Nor even that all NANs have the same bit pattern. There are over 9000 trillion possible bit patterns for float NANs (that’s 0.05% of the full float space) and there is nothing promising that all the NANs you see will have the same bit pattern.

You cannot rely on being able to create signalling NANs in Python – some OS or CPUs prohibit signalling NANs and silently flip them into quiet NANs.

You should be able to rely on x != x and x != y for x,y any two NANs, but you cannot rely on anything beyond that.

But in practical terms, it probably doesn’t matter too much. Write the code that works, and don’t worry about looking for problems before they come up naturally :slight_smile:

2 Likes

It might have been mere optimization at one point, but it was cemented as intended behaviour quite some time ago. I can’t find a direct reference to when containers were first documented as using identity-or-equality, but here’s where the ABCs were modified to align with this behaviour:

Are there any Python 3 implementations that misbehave on this point? I tried PyPy3 v7.3.5 and uPy v1.6, and both of them give True here. (No idea what uPy 1.9.4 that you tested was, so I have no idea how to describe its version numbers.)

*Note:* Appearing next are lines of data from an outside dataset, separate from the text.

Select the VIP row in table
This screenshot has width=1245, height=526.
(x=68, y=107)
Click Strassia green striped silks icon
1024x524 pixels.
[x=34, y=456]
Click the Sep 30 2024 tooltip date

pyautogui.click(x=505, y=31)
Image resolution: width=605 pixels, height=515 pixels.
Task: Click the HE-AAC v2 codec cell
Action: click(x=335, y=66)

So, no, CPython will not be changing its behaviour, not now.

1 Like

This isn’t all that relevant to NANs, incidentally, since float("1") doesn’t return the same object every time either. It might happen to, but it isn’t required to. Any data type not specifically defined as having a limited number of instances (NoneType, bool, and a small handful of others) cannot be assumed to return the same object more than once.

A compliant Python implementation IS permitted to cache these (eg CPython caches small ints), but this is pure optimization.

1 Like

You should be able to rely on math.nan always returning the same object, but you cannot rely on float('nan') always returning the same object.

Nor even that all NANs have the same bit pattern. There are over 9000 trillion possible bit patterns for float NANs (that’s 0.05% of the full float space) and there is nothing promising that all the NANs you see will have the same bit pattern.

This sounds like a “let libm do what libm does” requirement.

incidentally, since float("1") doesn’t return the same object every time either

Caching all float boxes would require a global, thread-safe weak map which could be a big source of contention. Maybe the thread-safety is not an issue if you’ve got a GIL, but still a bottleneck.

Whereas Jython 2.7 returns True

I wonder if that’s related to the caveats in java.lang.Double.equals: around boxed-float equality vs primitive float equality:

Note that in most cases, for two instances of class Double, d1 and d2, the value of d1.equals(d2) is true if and only if

d1.doubleValue() == d2.doubleValue()

also has the value true. However, there are two exceptions:

  • If d1 and d2 both represent Double.NaN, then the equals method returns true, even though Double.NaN==Double.NaN has the value false.
  • If d1 represents +0.0 while d2 represents -0.0, or vice versa, the equal test has the value false, even though +0.0==-0.0 has the value true.

This definition allows hash tables to operate properly.